═════ QUOTED TEXT ═════
Skip to main content

Data Source Diff

Overview

Data Source Diff allows you to compare entire data sources or specific tables between different database instances. This is particularly useful for validating data migrations or ensuring consistency across environments.


Key Features

  • Bulk Comparison: Compare multiple tables in one operation
  • Filtering Options: Apply filters to focus on specific subsets of data
  • Summary Diff: Get a high-level summary of differences between source and target
  • Meta Diff: Compare table structures and metadata across data sources
  • Data Diff: Verify row-level data consistency between source and target
  • Export Diff Report: Export results as PDF/CSV/JSON for sharing or further analysis

Video Demonstration


How to Use SmartDiff Data Source Diff

Step 1: Access SmartDiff

  • Select Smart Diff from the left panel
  • Click Workflow to view workflow history

Step 2: Create New Diff Workflow

  • Click CREATE DIFF
  • By default, DATA SOURCE DIFF is selected
  • Choose Source and Target data sources (can be the same or different)
  • Click Next

Step 3: Select Items

On this page, you select the items to compare. Options available:

FeatureDescription
AUTO MAPAutomatically maps items based on similarity. Low-similarity items are skipped.
Transform & FilteringApply transformations or exclude specific columns (e.g., exclude timestamp columns for better accuracy).
SmartDiff ConfigurationConfigure settings: enable/disable summary diff, choose summary type (count or range), set batch size, enable parallel/sequential execution, and define storage (S3/Azure Blob).
Filter ColumnsExclude unnecessary columns or define custom keys for comparison.
SCHEDULE (Coming Soon)Schedule diffs to run at specific times to reduce system load.

Once ready:

  • Review items from both source and target (schemas, tables, etc.)
  • Map corresponding items
  • Click Next

Step 4: Configure Key Column

note

If a primary key exists, this step is skipped.
═════
ACTIONS TO TAKE
1. Reproduce word for word the portion of the Data Source Diff page starting with "Step 2: Create" and going on through "same or different)".
2. Answer these questions from the Data Source Diff page:
(a) In which formats can diff results be exported?
(b) Which option is selected by default when a new diff workflow is created?
(c) Under what condition is the key column step skipped?
3. Please write the next part of the Data Source Diff page, picking up after its final sentence.
Nothing in the material that comes after the Data Source Diff page has any bearing here.
═════ COLLECTED DATA ═════
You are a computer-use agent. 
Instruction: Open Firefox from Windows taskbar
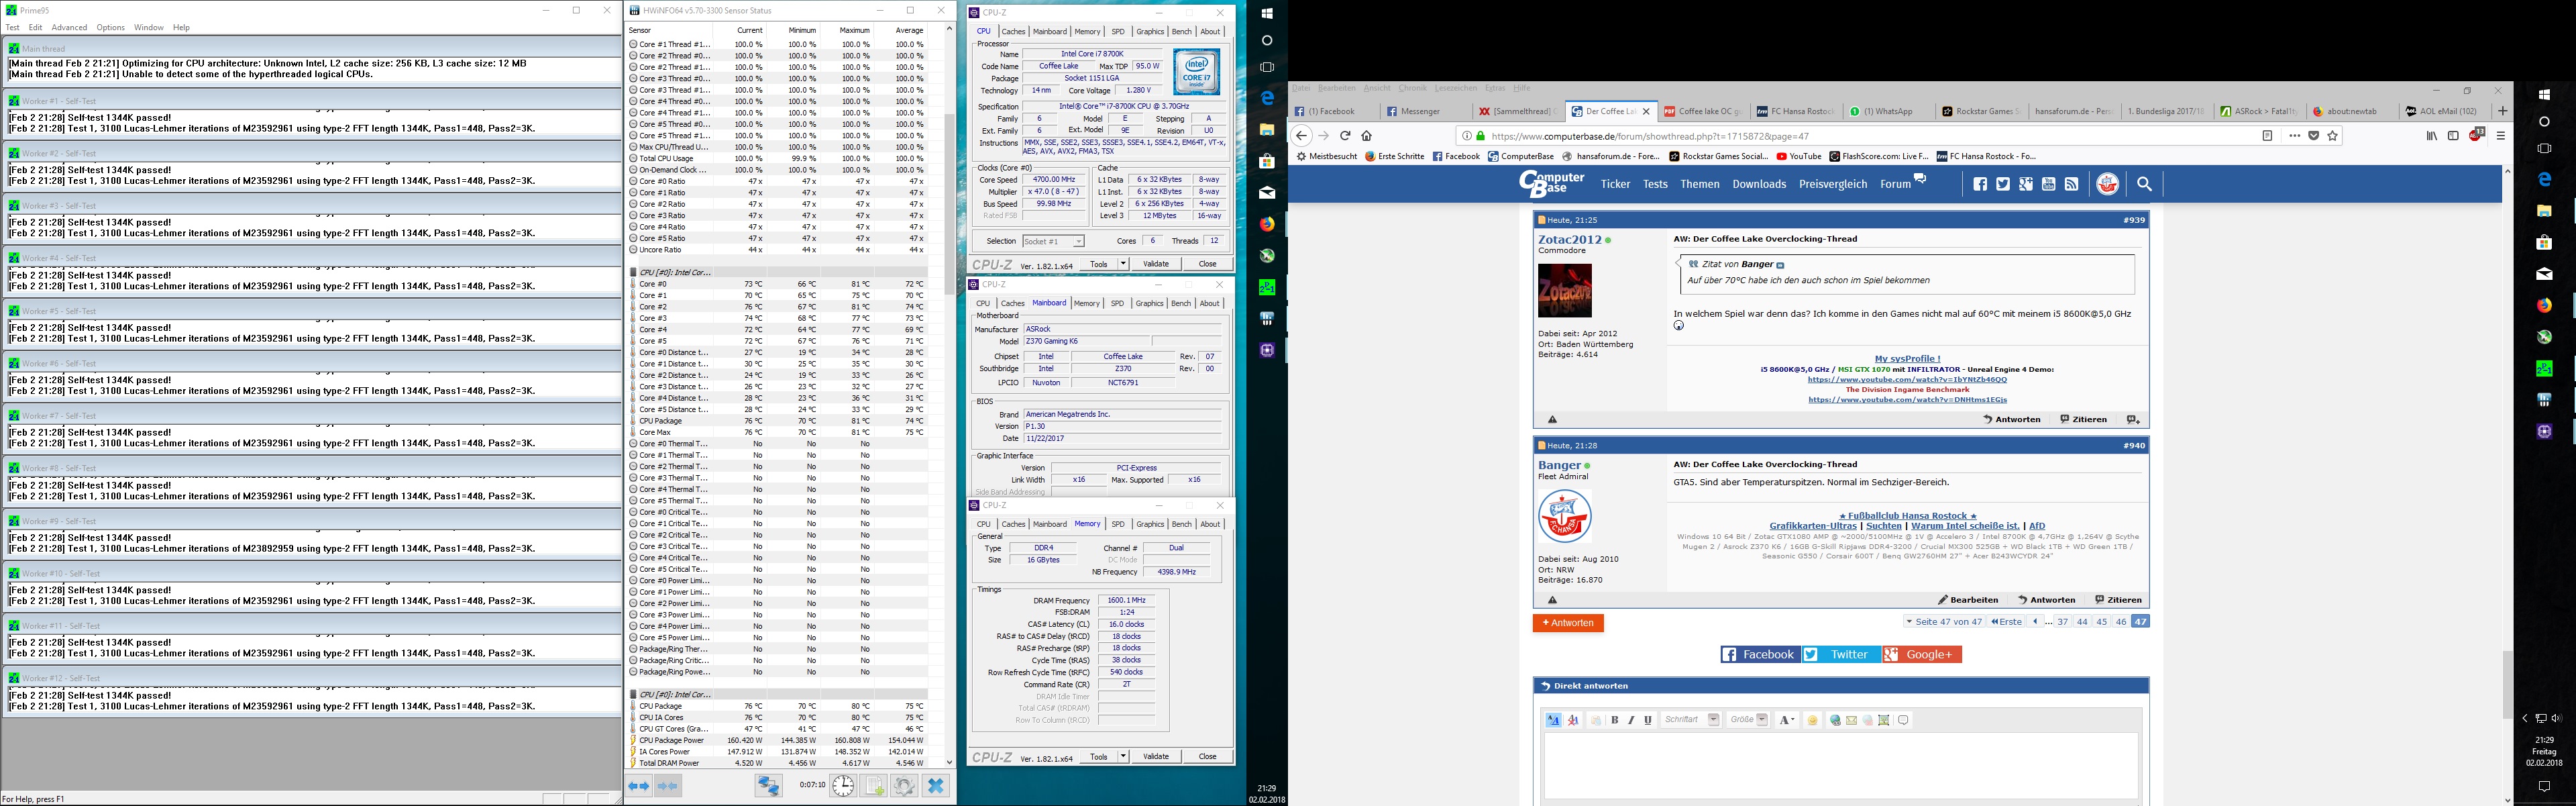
═════
THE REPLIES
1.
Step 2: Create New Diff Workflow

  • Click CREATE DIFF
  • By default, DATA SOURCE DIFF is selected
  • Choose Source and Target data sources (can be the same or different)

2.
(a) PDF, CSV, and JSON.
(b) DATA SOURCE DIFF.
(c) When a primary key exists.

3.
  • Select a key column to map records (e.g., ID column for cost tables)
  • Click Proceed

Step 5: Review Results

tip

The diff runs asynchronously. You don’t need to wait — check results once the process finishes.

  • View live progress with completion percentage
  • Click View Diff to explore detailed reports

Step 6: Analyze Detailed Report

Diff Overview

Shows high-level statistics:

  • Diff Columns: Number of columns with differences
  • Diff Rows: Number of rows with differences
  • Same Rows: Number of identical rows
  • Rows in Source: Total rows in source
  • Rows in Target: Total rows in target
  • Missing Rows in Target: Rows present in source but missing in target
  • New Rows in Target: Rows present in target but not in source

Summary View

High-level count differences without full row-by-row comparison:

OptionDescription
ALL DATAShows differences for all columns
ONLY DIFFShows only columns with differences
BY SOURCECompare frequency counts from source to target
BY TARGETCompare frequency counts from target to source
GraphsVisual differences based on column type: • Numeric: Range-based counts • Date: Monthly frequency comparisons • String/Other: Frequency of unique items
ExportExport summary results as CSV/PDF

Meta Diff

Compares metadata (schema and column properties):

  • Column Name: Lists all compared columns
  • Property Name: Metadata property (e.g., datatype, length)
  • Source Value / Target Value: Shows values from each system, highlighting differences in red (source) and green (target)
  • Export: Save metadata diff as CSV/PDF

Data Diff

Row-level data comparison with cluster-based grouping:

FeatureDescription
ClustersRows grouped into clusters (sorted by most differences)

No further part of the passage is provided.